In addition to the data obtained by the various determinations, [Table 2] gives the relation between the results of the determinations for each individual sample. For instance, the ratio of pulp solids to filtrate solids (pulp solids divided by filtrate solids) varies in the different samples from 1.091 to 1.154, and, with the exception of two samples, it varies from 1.100 to 1.145. The average of the 33 samples was 1.12. The relation of insoluble solids to total solids (expressed as per cent of insoluble solids in total solids) is shown in Table 2. Considering the variations in the methods employed by different manufacturers in the preparation of tomato pulp, the per cent of insoluble solids in the total solids as shown by this column is closer than we might expect, varying in most of the samples from 11 to 14 per cent.

The per cent of sugar in the soluble solids, as shown by Table 2, varies in most of the samples from 50 to 55 per cent. This figure cannot be expected to be constant in different localities and in different years.

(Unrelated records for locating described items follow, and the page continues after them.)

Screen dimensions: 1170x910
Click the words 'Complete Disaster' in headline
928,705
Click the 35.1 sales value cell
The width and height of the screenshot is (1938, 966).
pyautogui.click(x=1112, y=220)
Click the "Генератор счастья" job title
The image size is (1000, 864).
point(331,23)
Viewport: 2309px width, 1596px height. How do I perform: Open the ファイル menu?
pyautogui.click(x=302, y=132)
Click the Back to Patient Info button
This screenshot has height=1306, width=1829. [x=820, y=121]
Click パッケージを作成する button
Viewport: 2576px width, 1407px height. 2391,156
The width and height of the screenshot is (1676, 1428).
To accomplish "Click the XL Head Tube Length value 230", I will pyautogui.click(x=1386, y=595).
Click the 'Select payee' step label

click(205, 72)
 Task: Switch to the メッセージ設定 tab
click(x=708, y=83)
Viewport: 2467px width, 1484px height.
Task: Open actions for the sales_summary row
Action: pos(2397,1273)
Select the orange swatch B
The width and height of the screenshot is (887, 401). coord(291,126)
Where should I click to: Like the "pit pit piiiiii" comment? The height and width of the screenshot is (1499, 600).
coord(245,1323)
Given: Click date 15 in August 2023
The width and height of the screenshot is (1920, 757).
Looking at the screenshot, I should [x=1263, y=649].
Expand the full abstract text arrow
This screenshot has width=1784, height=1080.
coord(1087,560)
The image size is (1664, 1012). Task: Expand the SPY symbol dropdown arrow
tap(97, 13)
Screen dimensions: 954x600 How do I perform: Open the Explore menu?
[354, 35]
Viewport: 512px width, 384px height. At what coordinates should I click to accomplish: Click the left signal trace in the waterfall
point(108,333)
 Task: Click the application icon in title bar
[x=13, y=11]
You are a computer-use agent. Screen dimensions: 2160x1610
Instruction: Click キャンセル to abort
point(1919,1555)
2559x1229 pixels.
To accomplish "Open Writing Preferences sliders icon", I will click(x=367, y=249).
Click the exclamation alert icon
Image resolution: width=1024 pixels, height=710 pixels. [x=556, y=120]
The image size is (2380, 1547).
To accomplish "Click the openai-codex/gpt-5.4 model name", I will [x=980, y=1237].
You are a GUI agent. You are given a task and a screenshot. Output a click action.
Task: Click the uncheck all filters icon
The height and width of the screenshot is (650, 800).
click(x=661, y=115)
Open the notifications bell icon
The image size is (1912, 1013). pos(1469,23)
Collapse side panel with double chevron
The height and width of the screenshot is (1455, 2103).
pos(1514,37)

The acid, estimated as citric, constitutes in most of the samples from 9 to 10 per cent of the soluble solids.

Of especial interest is the refractive constant of the filtered liquor, shown in the last column of Table 2. The refractive constant of the various samples is much more uniform than might be expected from a product of this nature.

[Table 2] is chiefly interesting as affording the data from which [Tables 4] and [5] were calculated. The uniformity of the relations shown in [Table 5] is such that it is usually possible from one determination on the filtrate and the determination of solids in the pulp by drying to distinguish pulp made from whole tomatoes from that made from trimming stock. For instance, if the specific gravity or index of refraction of a filtrate prepared from a pulp of unknown origin, and the per cent of solids in the pulp by drying, do not agree approximately with the relation between these determinations as shown in [Table 5], it may be assumed that the sample was not prepared from whole tomatoes, or that some other substance, such as salt, has been added. Moreover, trimming stock pulp rarely conforms to the relations found in whole tomato pulp. For instance, the insoluble solids are usually higher and the acid lower in trimming stock pulp.

Trimming Stock Pulp

In [Table 3] are given the results of the examination of 21 typical samples of trimming stock pulp prepared at different plants and in different localities. This table is of especial interest in showing that the relations between the results of the various analytical determinations differ from those of whole tomato pulps as given in [Table 5]. For instance, in No. 1470 the immersion refractometer reading is 45.90, and the per cent of solids is 9.54, whereas, according to [Table 5], the per cent of solids in the pulp corresponding to an index of refraction of 45.90 should be 8.57. The specific gravity of the pulp is 1.0373, which, according to [Table 5], should correspond to 8.98 instead of 9.54. Of course it cannot be said definitely that a pulp which on examination is found to conform to all the relations shown in Table 5 is necessarily whole tomato pulp. It is entirely possible for an occasional sample of trimming stock pulp to conform to all the relations shown in that table; moreover, the extent to which different samples of trimming stock pulp will vary from the relations shown in [Table 5] differs with the manner of preparation. For instance, if a portion of the juice is discarded in the manufacture of trimming stock pulp, as is still the practice of some manufacturers, the variation from whole tomato pulp will be greater than otherwise and the variation will increase with the amount of juice discarded.

Methods of Analysis [2]

These methods may also be applied to the examination of raw tomatoes and canned tomatoes. In applying the relations given below to the results obtained by the examination of tomato pulp or canned tomatoes, it is assumed that no substance such as sugar or salt has been added. If salt is found to be present in excess of the amount normal to tomatoes (from 0.05 to 0.1 per cent), it is necessary to determine the amount and make correction therefor before applying the relations given below.

In examining raw tomatoes, care must be taken to secure a representative sample of the juice. This cannot be done by applying pressure directly, as the juice of the seed receptacles is of different composition from that of the fleshy part of the tomato. It is necessary, therefore, to crush the sample and thoroughly cook it in a flask surrounded by boiling water and connected with a reflux condenser.